“La
Palabra se hizo carne… vino a los suyos y los suyos no le recibieron”… Y
nosotros, ¿reconocemos a Dios y le recibimos? ¡Cuántas veces llama a nuestra
puerta y no le abrimos! ¡Cuántas veces vemos a Jesús en el camino y damos un
rodeo!
Tampoco se va a presentar Jesús hoy como lo imaginamos.
Hoy llama a nuestra puerta como un pobre y nos espera en la calle; se hace
presente en la familia pidiendo un servicio o un poco de paciencia, y nos pide
que le dediquemos un rato y que le escuchemos en alguien que nos plantea un
problema. Y siempre así, de manera
anónima y callada, sigue pidiendo nuestra acogida.
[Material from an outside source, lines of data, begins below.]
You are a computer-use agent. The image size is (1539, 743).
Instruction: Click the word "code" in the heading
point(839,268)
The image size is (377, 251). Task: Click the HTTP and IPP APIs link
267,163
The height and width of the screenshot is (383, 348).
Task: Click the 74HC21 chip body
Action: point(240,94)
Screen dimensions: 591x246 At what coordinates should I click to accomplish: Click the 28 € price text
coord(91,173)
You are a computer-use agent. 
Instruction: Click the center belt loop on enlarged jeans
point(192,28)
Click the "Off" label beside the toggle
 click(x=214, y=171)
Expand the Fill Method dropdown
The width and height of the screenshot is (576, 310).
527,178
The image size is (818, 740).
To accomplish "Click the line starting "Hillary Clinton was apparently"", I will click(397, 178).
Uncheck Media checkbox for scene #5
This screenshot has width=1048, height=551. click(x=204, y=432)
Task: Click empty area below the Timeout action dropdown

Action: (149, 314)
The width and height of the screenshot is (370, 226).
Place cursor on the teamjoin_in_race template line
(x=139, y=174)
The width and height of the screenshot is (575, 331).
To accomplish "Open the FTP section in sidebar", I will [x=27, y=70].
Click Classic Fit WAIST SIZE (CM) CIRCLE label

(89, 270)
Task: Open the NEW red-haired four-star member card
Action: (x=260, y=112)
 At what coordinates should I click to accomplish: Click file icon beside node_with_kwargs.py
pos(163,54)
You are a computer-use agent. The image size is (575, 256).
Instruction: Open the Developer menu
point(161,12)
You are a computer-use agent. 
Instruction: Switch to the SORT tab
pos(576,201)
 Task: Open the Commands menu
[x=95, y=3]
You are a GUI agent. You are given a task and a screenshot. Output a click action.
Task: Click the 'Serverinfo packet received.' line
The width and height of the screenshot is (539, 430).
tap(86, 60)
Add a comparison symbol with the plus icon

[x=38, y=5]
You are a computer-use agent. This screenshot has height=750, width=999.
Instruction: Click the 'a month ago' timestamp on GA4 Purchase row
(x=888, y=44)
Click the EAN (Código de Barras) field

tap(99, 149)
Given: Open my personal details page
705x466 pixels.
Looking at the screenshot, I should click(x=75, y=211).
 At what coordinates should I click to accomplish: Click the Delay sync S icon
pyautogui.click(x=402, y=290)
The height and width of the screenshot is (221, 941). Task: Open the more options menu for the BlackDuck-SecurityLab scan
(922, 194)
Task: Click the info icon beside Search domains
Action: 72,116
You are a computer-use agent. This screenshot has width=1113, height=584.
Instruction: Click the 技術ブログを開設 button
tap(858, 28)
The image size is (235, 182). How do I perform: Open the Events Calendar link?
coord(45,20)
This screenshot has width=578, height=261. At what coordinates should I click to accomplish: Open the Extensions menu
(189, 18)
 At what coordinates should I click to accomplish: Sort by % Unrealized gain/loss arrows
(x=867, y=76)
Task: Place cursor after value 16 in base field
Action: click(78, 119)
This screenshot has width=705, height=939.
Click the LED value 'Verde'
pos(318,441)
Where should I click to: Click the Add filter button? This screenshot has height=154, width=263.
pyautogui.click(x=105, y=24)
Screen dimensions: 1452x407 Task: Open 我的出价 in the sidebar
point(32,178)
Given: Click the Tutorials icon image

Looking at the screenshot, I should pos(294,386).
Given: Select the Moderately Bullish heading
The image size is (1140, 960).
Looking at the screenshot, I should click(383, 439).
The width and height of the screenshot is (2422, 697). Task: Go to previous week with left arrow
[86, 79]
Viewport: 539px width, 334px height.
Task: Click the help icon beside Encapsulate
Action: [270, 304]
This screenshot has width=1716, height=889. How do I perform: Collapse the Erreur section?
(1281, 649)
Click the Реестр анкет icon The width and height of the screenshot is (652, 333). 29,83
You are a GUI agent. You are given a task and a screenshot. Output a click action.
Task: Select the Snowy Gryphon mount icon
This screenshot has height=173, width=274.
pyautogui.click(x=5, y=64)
Pero nos pasa como a los de Belén y Nazaret,
como al sacerdote y al levita de la parábola del Buen Samaritano: no le
conocemos, no hay sitio en nuestra casa, decimos que no tenemos tiempo y que
hoy no podemos fiarnos de nadie; pero la verdad es que somos ciegos y duros de
corazón, no somos sensibles ni tenemos entrañas de misericordia. No tenemos
ojos ni corazón para ver al prójimo, para ver a Dios en el prójimo. Seguimos
rechazando la Palabra de Dios para que se vaya con la música a otra parte. No
tenemos oídos para la Palabra ni para sus gemidos y exigencias. Tenemos otras
canciones y otras cosas más bonitas que escuchar. Rechazamos a Jesús: que se
vaya a nacer a otro sitio, porque nuestra casa es pe- queña y está muy
ocupada y, por otra parte, tenemos cosas más importantes que hacer.